Reproduce the records from the line containing "Screen dimensions: 1029x540" up to and including the last line of the records, substituting "Notes" for "Comments" and changing nothing else. Leave the pictures out of the reproduced lines.

--- start Task input ---

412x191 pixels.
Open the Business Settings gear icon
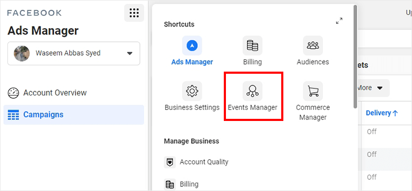pos(192,91)
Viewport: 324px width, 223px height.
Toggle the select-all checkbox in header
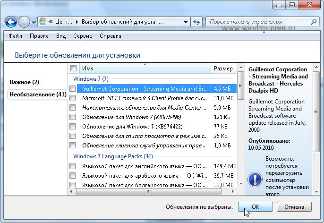click(73, 69)
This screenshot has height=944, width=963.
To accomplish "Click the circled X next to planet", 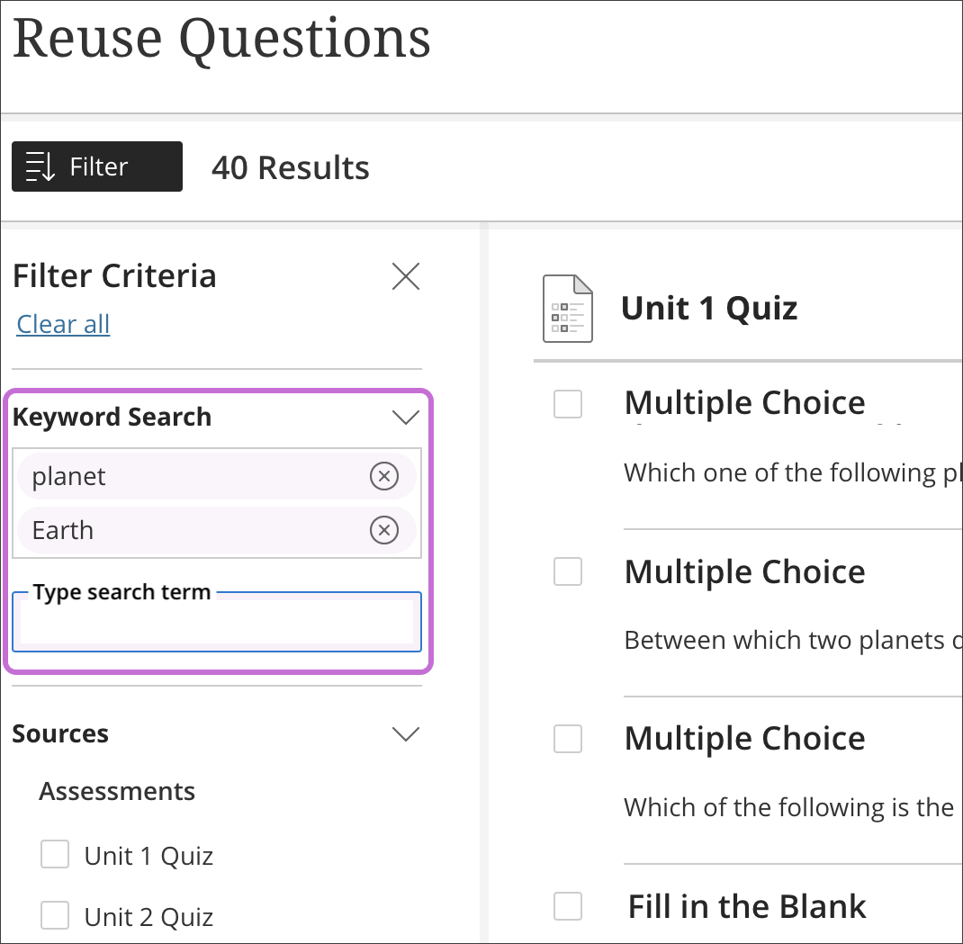I will pos(384,476).
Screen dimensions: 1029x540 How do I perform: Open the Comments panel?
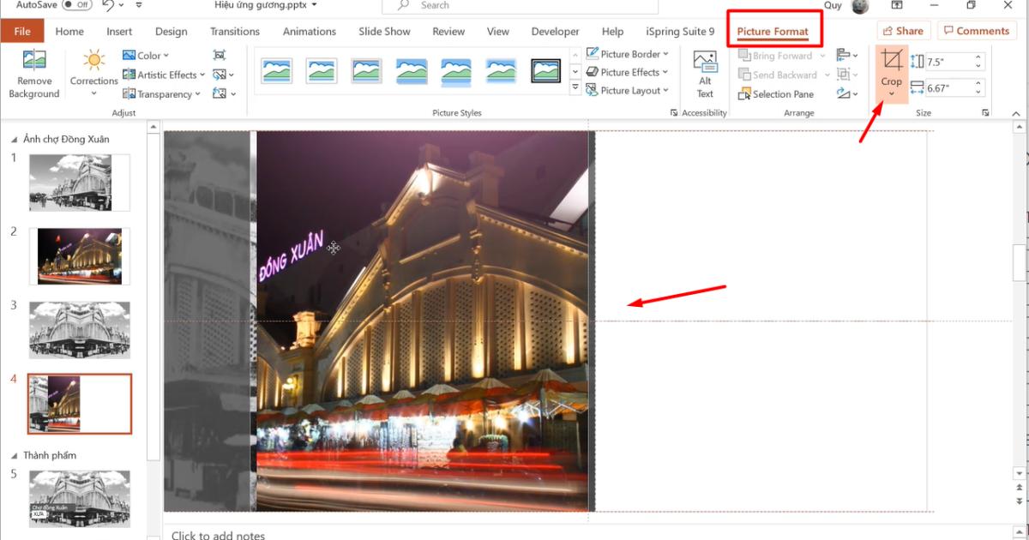(977, 30)
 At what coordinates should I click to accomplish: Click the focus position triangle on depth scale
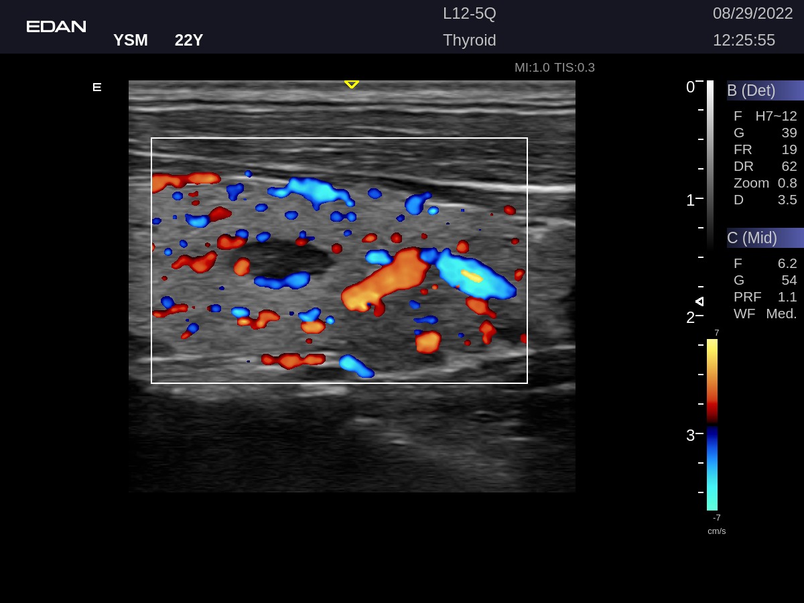click(699, 302)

--- end Task input ---

#### Written answer:
Screen dimensions: 1029x540 How do I perform: Open the Notes panel?
(977, 30)
 At what coordinates should I click to accomplish: Click the focus position triangle on depth scale
click(699, 302)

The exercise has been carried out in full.